Funérailles molles, le roman de la révolution agraire chinoise


Je ne sais pas ce qui me convient le mieux, d’oublier ou d’interroger le passé, tout ce que je sais dit Qinglin c’est que je ne peux pas faire autrement. 

Devoir de mémoire… Devoir d’ingérence… Droit à l’oubli… Droit d’inventaire… 

La modernité multiplie ces notions légales devenues terroristes jusqu’à fiche le tournis aux vivants et aux morts, tour à tour choyés et molestés. Ni excès d’honneur ni indignité. L’humanité, enfin son idée, naît au limen des tombeaux et le chant funèbre, péan, épopée ou tragédie, toujours est lettre au fils. Qu’il se souvienne et poursuive, cœur pacifié par les larmes, le voyage. L’Odyssée d’Ulysse s’achève par le chant de l’aède Démodocos, interprétant sans doute l’Iliade en l’île des Phéaciens. Alors seulement Ulysse rentrera à Ithaque et Télémaque épousera précisément la jeune Nausicaa, celle qui sut réconforter l’ancien combattant, baignant ses cicatrices et tentant de noyer ses cauchemars aux eaux lustrales du fleuve. La dialectique de la mémoire et de l’oubli hantait déjà, Calypso à deux temps, le récit homérique, faisant de la littérature le meilleur, peut-être l’unique viatique congruent à la possible poursuite du voyage. Aujourd’hui encore la littérature apparaît, la dernière revient c’est toujours la première, comme l’unique pharmacon à opposer aux chantres innombrables de la Tabula rasa. Il n’est rien arrivé et les hommes ont rêvé. Mao, de par son œuvre immense, arracha la Chine, misérable continent médiéval à une misère crasse !

▶ **EXPLORER LE CONTENU**:
• A. Répondez à ces questions à partir du texte sur Funérailles molles.
(i) Quel personnage dit ne pas pouvoir faire autrement qu'oublier ou interroger le passé ?
(ii) Par le chant de quel aède s'achève l'Odyssée d'Ulysse ?
(iii) Quelle jeune femme Télémaque épousera-t-il ?
• B. Poursuivez le texte sur Funérailles molles à partir de sa dernière phrase.

▶ **DONNÉES FOURNIES**:
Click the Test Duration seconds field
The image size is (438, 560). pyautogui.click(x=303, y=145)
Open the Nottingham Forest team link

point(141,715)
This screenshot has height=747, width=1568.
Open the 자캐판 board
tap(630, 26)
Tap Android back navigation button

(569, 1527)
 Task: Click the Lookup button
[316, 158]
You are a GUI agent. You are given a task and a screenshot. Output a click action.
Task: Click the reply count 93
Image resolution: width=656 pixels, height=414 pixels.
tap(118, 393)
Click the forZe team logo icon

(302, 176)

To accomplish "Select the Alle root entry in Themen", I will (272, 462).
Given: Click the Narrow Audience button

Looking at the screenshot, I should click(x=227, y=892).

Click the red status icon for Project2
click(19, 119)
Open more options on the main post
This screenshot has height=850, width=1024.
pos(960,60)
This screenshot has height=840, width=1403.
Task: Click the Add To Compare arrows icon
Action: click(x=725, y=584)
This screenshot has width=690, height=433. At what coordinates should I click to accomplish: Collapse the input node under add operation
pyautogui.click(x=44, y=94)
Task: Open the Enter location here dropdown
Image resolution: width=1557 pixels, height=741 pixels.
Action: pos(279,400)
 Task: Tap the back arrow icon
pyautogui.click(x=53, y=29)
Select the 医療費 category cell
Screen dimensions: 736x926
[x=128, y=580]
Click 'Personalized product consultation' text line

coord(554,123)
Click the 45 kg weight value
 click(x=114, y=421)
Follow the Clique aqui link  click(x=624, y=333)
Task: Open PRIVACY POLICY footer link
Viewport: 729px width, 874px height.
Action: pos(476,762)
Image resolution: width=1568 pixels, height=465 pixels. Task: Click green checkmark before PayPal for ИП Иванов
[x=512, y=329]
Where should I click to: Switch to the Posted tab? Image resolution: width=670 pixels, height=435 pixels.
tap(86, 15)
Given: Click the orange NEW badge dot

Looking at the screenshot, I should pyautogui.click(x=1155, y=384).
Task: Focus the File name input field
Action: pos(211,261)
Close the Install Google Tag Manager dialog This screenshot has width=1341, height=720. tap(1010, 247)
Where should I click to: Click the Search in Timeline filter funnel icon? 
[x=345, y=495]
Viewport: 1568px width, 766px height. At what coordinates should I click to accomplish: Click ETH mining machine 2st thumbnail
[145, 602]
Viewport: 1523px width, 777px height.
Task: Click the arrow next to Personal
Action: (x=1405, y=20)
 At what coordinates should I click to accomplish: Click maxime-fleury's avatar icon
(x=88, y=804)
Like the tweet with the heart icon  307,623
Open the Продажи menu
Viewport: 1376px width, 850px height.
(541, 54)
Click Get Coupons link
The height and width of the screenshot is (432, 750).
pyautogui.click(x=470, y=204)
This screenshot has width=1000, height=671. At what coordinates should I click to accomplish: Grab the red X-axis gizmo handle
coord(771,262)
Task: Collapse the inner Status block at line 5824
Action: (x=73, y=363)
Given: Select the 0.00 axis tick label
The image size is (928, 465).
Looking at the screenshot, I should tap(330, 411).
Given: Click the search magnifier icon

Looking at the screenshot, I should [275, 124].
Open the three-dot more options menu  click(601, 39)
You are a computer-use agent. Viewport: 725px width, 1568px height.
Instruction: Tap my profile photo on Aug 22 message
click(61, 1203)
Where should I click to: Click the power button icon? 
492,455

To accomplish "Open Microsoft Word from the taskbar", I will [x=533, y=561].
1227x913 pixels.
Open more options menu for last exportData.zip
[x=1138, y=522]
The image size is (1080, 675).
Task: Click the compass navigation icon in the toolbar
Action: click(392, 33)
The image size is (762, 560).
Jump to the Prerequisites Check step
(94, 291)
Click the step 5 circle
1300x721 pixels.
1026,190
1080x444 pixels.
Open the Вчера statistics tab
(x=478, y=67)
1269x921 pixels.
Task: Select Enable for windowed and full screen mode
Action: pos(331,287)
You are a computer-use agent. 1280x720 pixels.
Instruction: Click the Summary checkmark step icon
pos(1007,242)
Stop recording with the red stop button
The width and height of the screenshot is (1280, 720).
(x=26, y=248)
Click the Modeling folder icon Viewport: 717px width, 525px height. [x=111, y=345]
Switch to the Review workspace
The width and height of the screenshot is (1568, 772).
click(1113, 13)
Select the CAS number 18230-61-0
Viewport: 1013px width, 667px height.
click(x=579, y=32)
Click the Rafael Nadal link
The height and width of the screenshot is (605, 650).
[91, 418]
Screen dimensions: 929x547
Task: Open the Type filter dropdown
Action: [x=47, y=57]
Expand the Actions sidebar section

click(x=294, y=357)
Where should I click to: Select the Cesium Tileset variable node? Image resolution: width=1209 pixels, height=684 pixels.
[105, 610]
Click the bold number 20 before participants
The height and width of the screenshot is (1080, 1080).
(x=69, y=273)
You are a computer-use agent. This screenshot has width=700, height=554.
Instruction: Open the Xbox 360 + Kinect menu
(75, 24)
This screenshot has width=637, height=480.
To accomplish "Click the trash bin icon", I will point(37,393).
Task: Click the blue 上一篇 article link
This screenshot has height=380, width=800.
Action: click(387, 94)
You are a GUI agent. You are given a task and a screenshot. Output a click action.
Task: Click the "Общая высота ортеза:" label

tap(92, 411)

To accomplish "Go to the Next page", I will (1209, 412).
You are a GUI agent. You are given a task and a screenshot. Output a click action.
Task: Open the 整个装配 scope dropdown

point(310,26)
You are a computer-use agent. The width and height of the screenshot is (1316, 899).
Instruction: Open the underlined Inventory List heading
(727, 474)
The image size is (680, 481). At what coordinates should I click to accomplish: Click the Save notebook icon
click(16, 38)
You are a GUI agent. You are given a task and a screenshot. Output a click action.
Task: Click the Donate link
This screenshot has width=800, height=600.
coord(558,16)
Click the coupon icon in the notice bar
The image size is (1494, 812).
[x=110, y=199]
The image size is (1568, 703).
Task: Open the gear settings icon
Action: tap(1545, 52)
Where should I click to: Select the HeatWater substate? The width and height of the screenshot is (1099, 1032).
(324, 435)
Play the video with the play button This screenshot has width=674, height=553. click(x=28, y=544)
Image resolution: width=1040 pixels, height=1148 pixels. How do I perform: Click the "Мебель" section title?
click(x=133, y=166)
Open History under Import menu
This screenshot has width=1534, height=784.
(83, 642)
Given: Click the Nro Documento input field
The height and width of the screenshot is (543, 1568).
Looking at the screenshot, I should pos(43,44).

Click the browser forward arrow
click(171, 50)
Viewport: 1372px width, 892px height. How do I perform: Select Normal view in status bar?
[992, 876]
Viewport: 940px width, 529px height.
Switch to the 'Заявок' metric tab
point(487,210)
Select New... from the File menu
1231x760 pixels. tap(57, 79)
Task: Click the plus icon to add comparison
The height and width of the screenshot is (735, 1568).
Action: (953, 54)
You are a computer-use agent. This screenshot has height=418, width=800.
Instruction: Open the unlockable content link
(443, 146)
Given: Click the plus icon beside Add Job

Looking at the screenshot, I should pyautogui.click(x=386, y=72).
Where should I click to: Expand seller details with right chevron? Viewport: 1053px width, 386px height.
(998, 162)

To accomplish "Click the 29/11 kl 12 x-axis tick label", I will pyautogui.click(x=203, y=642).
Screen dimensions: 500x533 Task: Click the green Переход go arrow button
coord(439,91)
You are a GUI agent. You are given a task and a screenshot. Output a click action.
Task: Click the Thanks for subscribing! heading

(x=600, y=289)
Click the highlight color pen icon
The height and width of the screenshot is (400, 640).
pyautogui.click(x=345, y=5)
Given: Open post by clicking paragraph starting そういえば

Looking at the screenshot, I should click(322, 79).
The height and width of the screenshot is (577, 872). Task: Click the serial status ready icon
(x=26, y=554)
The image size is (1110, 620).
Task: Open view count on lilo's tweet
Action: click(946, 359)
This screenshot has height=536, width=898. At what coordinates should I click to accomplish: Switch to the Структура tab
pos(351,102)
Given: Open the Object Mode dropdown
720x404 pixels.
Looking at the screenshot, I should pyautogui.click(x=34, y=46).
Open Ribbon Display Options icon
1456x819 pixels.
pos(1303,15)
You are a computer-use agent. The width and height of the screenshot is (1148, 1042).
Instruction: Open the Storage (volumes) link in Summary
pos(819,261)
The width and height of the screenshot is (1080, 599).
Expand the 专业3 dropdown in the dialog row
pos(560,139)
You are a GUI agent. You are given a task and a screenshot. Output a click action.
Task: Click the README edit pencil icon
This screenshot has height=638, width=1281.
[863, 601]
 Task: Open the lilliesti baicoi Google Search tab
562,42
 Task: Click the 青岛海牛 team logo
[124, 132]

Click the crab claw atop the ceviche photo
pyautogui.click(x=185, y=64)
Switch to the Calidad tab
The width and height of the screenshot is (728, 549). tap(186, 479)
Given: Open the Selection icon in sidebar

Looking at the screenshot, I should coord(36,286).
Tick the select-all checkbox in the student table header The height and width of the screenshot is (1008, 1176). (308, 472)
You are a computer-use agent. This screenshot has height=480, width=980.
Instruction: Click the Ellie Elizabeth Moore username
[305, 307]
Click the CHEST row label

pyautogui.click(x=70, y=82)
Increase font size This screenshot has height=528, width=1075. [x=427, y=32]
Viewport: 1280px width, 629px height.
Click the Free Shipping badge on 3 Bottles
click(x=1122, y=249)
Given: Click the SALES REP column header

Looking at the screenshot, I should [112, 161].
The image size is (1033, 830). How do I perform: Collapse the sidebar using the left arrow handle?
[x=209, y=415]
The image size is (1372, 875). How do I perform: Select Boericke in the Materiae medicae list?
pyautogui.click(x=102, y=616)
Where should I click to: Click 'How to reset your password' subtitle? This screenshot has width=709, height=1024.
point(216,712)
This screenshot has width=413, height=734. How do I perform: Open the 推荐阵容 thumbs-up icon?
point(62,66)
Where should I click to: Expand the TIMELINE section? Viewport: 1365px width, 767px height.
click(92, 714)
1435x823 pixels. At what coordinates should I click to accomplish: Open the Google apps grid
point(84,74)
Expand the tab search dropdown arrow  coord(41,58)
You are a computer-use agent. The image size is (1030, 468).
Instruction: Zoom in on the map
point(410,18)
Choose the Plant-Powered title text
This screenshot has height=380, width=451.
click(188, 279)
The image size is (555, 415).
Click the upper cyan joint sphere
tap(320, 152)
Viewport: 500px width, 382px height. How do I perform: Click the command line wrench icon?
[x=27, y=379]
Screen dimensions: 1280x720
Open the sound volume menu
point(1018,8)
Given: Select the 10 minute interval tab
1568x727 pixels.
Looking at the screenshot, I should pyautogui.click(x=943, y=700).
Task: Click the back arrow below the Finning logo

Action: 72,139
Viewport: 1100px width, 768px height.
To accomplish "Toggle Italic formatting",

▶ **CORRIGÉ DE L'EXERCICE**:
• A.
(i) Qinglin.
(ii) Démodocos.
(iii) Nausicaa.

• B.
Des dommages collatéraux au « Grand bond en avant », de la « Réforme agraire » dont il sera ici question, à quoi bon se soucier aujourd’hui où le roi du silence s’est fait roi du commerce. À quoi bon remuer les cendres du passé quand la trajectoire de la Chine nouvelle va assurément dans le bon sens, celui du vent qui féconde la plaine, effaçant sans pitié et sans haine, les pas des constructeurs ? 

Au chagrin et à la pitié, succède le bienheureux oubli où le capitalisme, bonne Circée, à foison, distribue à tous  le divin lotus. 

Dans un roman à la construction narrative d’exception et avec les mots si simples des pauvres gens, Fang Fang reprend le flambeau des Anciens, faisant de la transmission de la tragédie, du récit de l’événement, l’arc ou la chapelle ardente de la civilisation. Ni basoche ni vengeance ni loi morale, simplement la condition de possibilité d’un continuum.

Sur ce thème, oublier ou bien se souvenir, Fang Fang, vient de composer un livre magnifique. Pudique et en même temps terrifiant, violent et feutré, intelligent comme on ne l’est plus guère en Europe où l’idéologie semble avoir pris le pas sur le tremblement du temps et du sens, l’assertion sur le doute, faisant du jeune-vieux continent, ce vaisseau errant vers de nouvelles galaxies dont les capitaines successifs, droit dans leurs bottes,  à la  proue du navire,  récitent sans répit le mantra de la jeunesse, celui de  Saint-Just, augmenté par celui de l’éternel enfant aux semelles de vent — successivement poète et marchand — le bonheur, une idée neuve en Europe, être résolument modernes. La capacité mémorielle des écrivains français semble, au fil des jours, avoir troqué la terreur et l’effroi, les frissons cathartiques qu’occasionne toujours la grande histoire pour les délices surannées des merveilleuses petites choses de la vie. Sociologie de la dodoche, du vélo-solex, du roudoudou, de la fraise Tagada, de la purée Robuchon celle de Mère Grand sait faire un bon café et de l’ami du petit-déjeuner…  Des figures du passé, seuls, le clan, la famille, le couple méritent d’être sauvés ou détruits, pour construire un Moi privé — hors du monde, privé du monde — dans un univers où le mot « fin » en lettres de sang, s’inscrit, subliminal ou pas, sur la page de garde du livre de la vie.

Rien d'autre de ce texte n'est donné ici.